Miró a sus compañeros con los ojos desorbitados por el pánico. —Tengo que ir a buscar a mi padre de inmediato. Debemos empacar lo necesario y marcharnos de este lugar ahora mismo. Esta montaña ya no es segura.
Su Qinglan sabía que una marea de bestias normal ya era mala, pero esto era mucho peor. Se trataba de bestias feroces malignas. Eran famosas por ser increíblemente crueles e implacables.
Si mataban o se llevaban a sus cachorros, los adultos no se limitarían a atacar. Se autodestruirían y aniquilarían todo a su alrededor solo para vengarse.
—No sabemos cuánto tiempo lleva nuestra tribu impregnada con el olor de esos cachorros —dijo, con la respiración entrecortada.
—Aunque intentemos escondernos cerca, esas bestias rastrearán el olor de la sangre y nos encontrarán. Han perdido la razón por completo. No se detendrán hasta que todos estemos muertos.

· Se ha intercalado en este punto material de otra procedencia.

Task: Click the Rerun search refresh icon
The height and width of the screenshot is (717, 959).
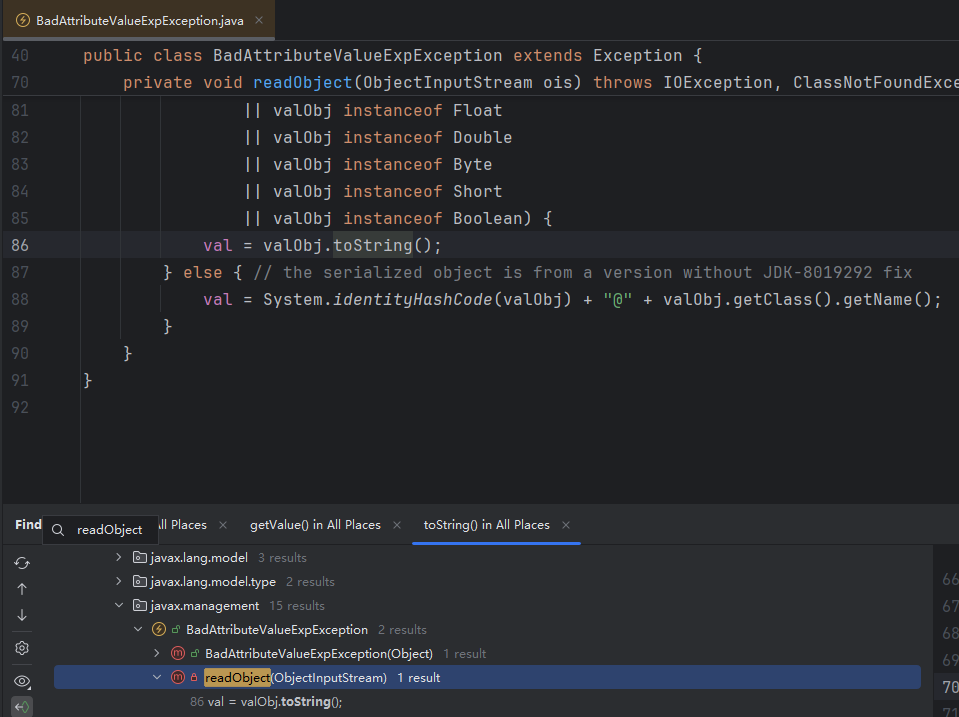Action: point(22,563)
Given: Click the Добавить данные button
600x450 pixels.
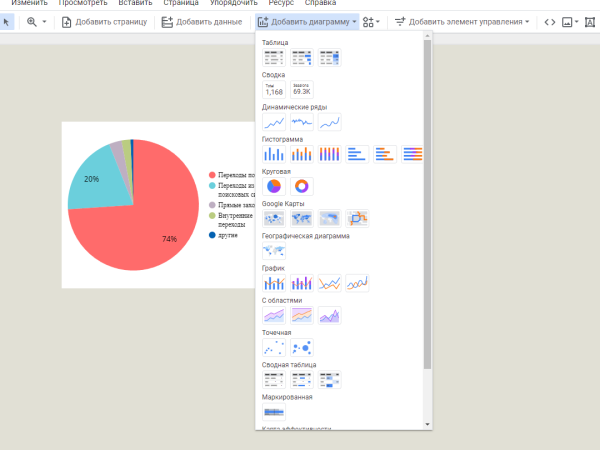Looking at the screenshot, I should coord(201,21).
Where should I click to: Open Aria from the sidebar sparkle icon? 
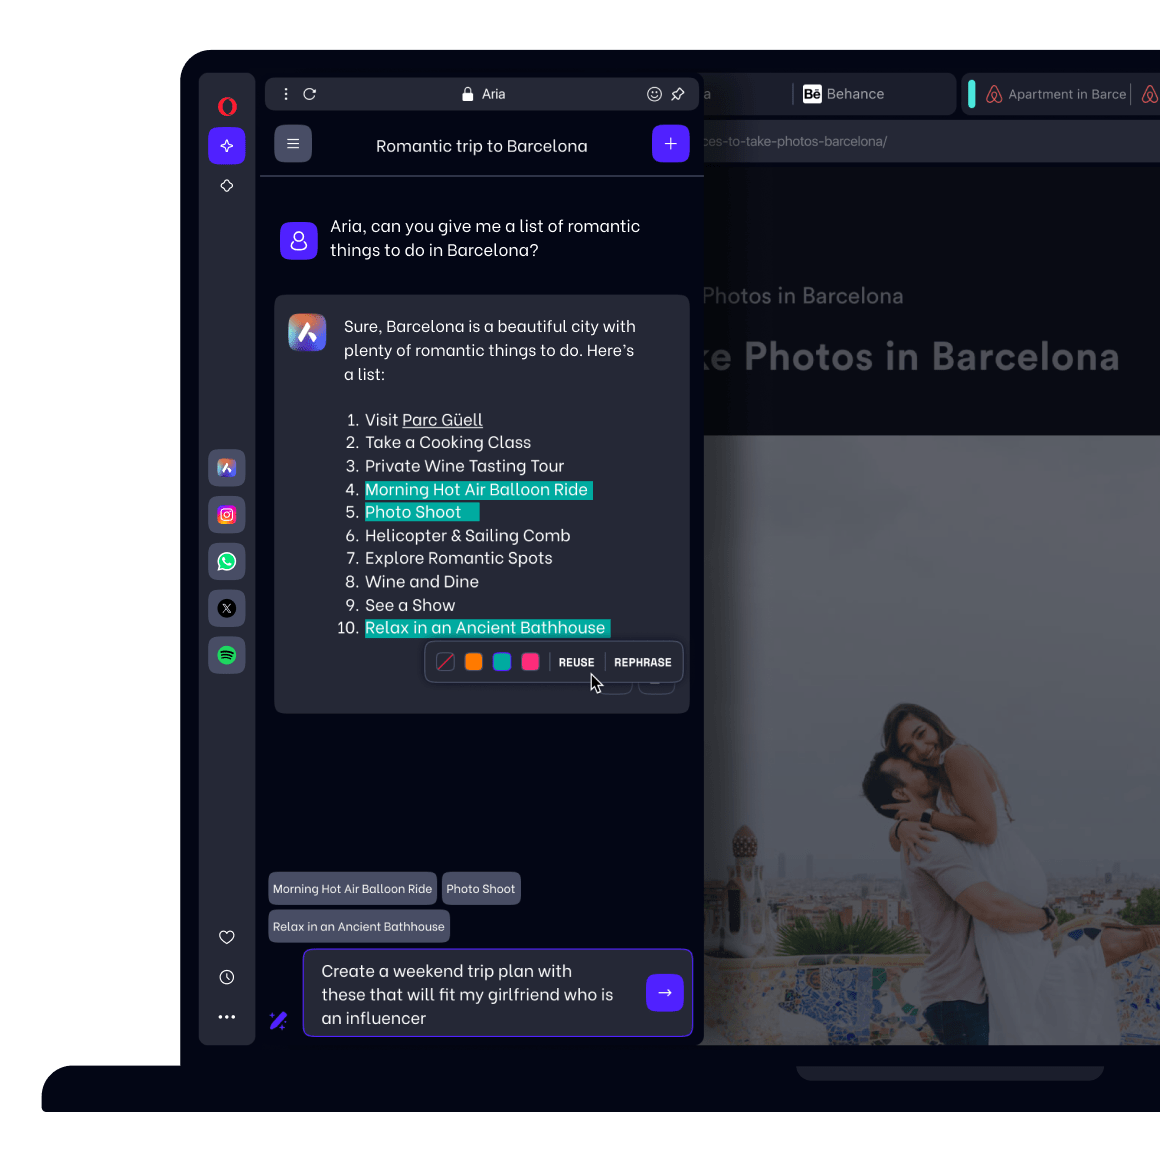pyautogui.click(x=226, y=146)
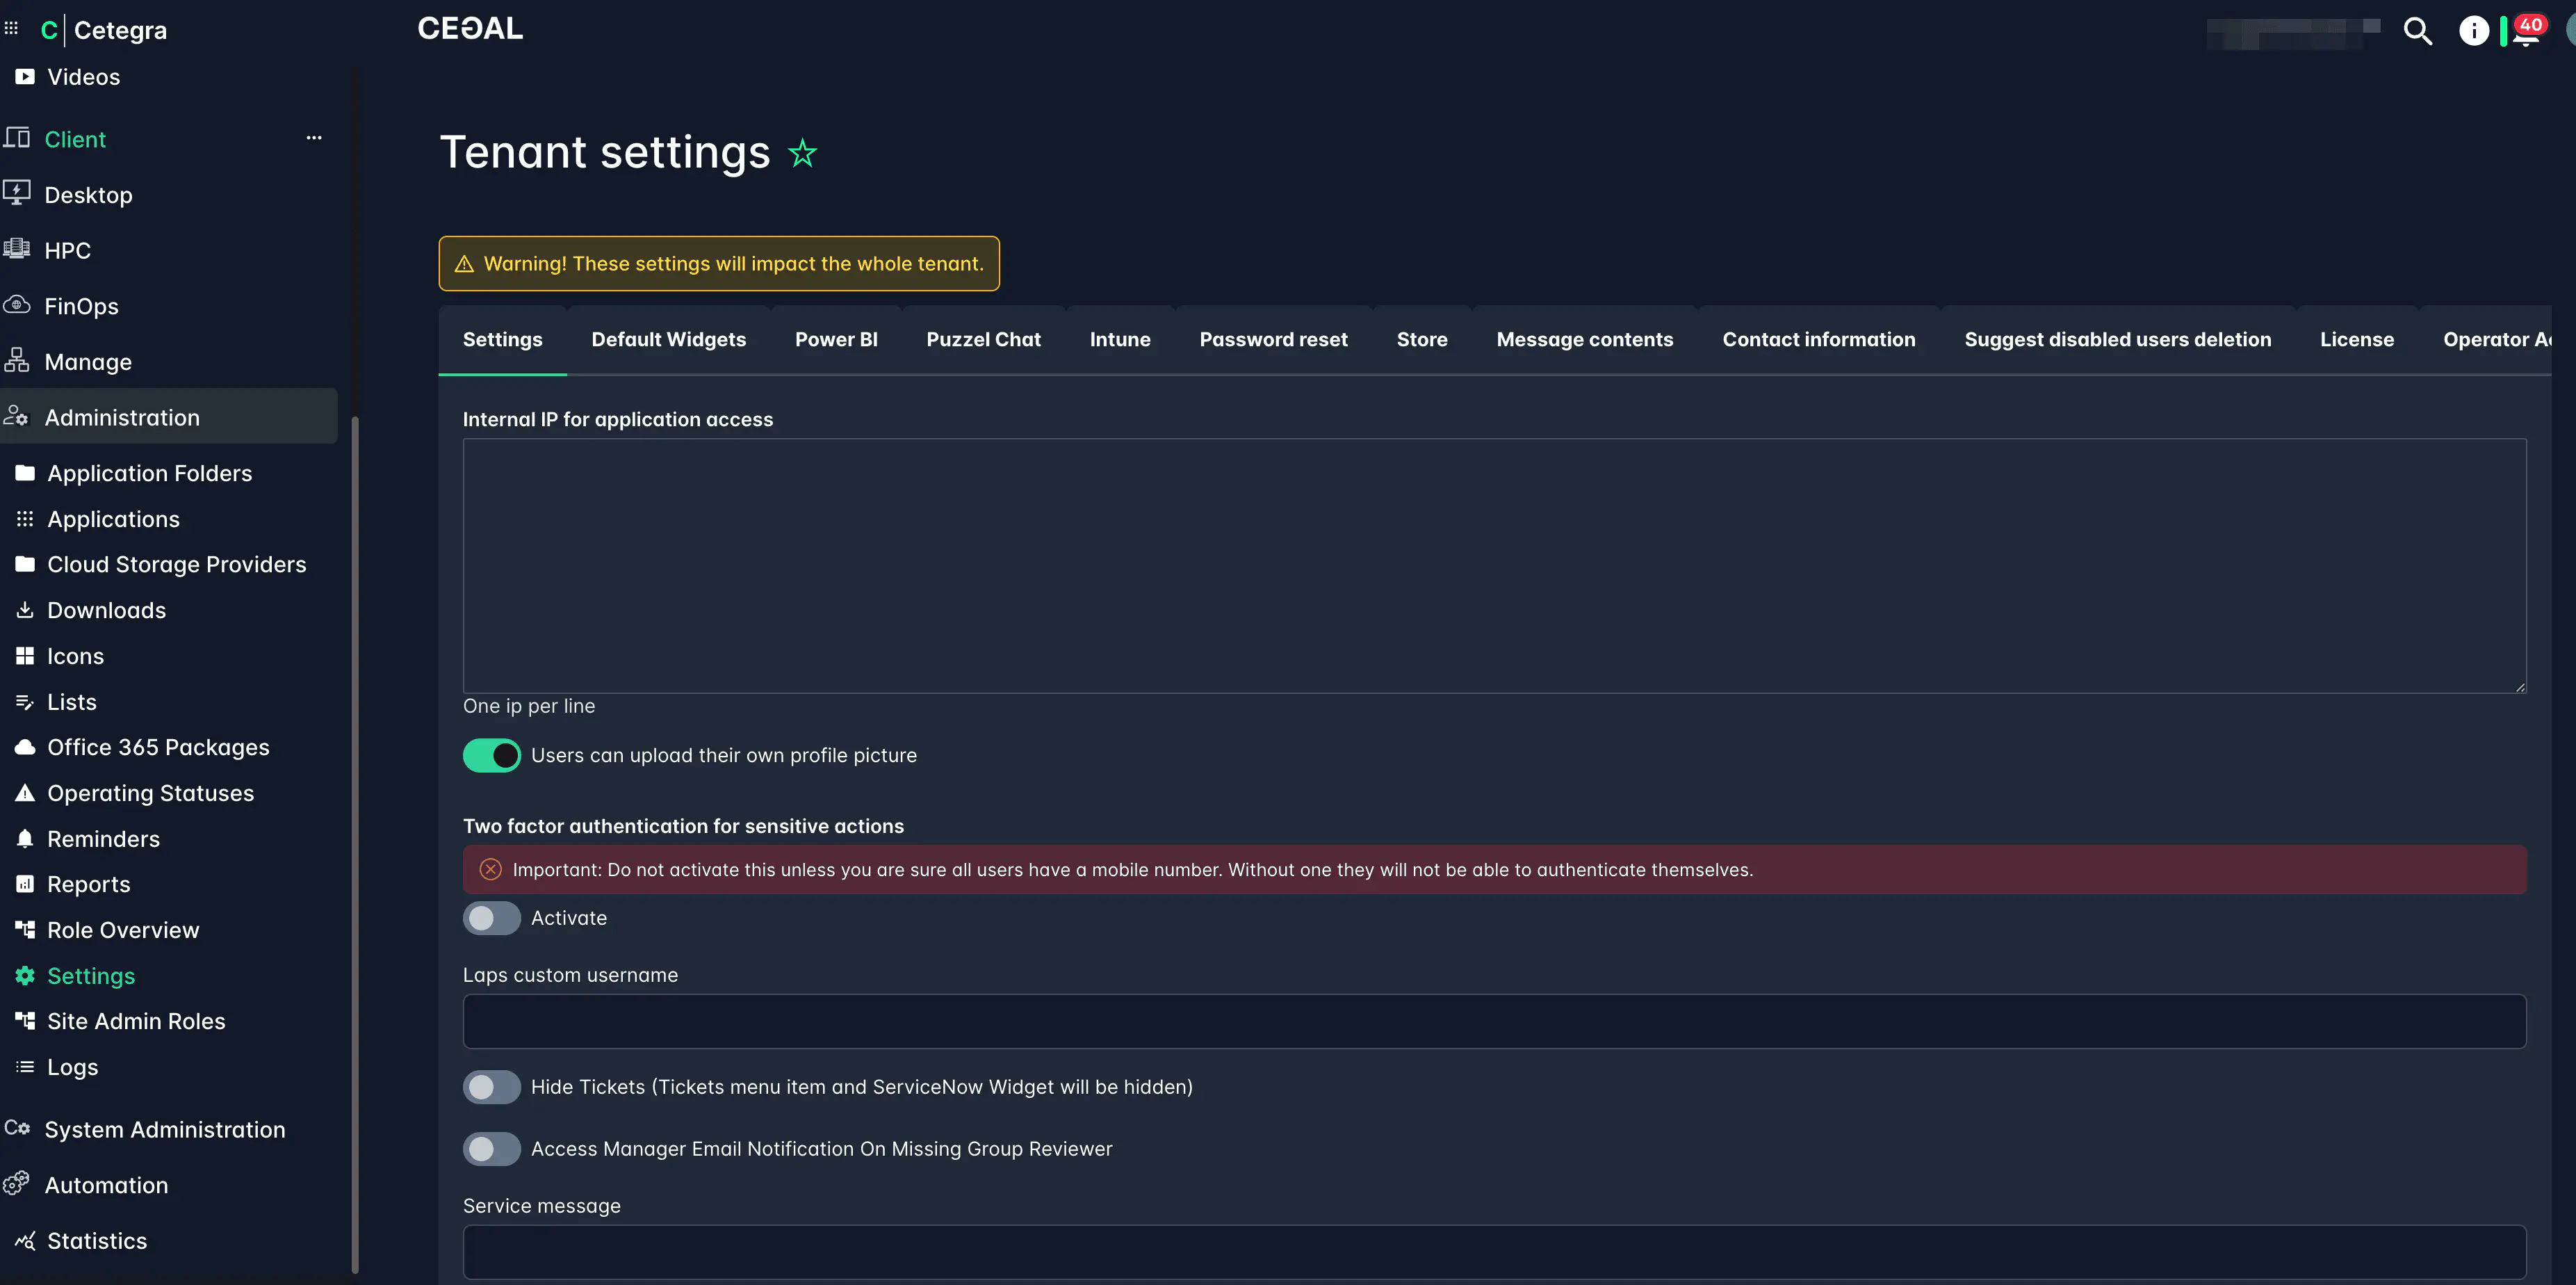Open the app launcher grid icon
Viewport: 2576px width, 1285px height.
tap(12, 29)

Hu Yan la observó y asintió con gravedad. Se puso en pie para acompañarla a ver al líder de la tribu. Sabía que ella tenía razón.
Antes, pensaba que podían quedarse y luchar para proteger su hogar, pero la situación había cambiado por completo. Quedarse ya no era un acto de valentía. Era un suicidio.
—La situación está fuera de control —dijo Han Jue con su voz grave y seria—. Ya no es seguro ni siquiera salir sin un plan. Tenemos que abandonar esta montaña de inmediato, antes de que lleguen las fuerzas principales.
Su Qinglan sintió un sudor frío en la frente. Cada segundo que perdían hablando era un segundo que las bestias se acercaban más. Miró hacia la puerta, con el corazón martilleándole en las costillas.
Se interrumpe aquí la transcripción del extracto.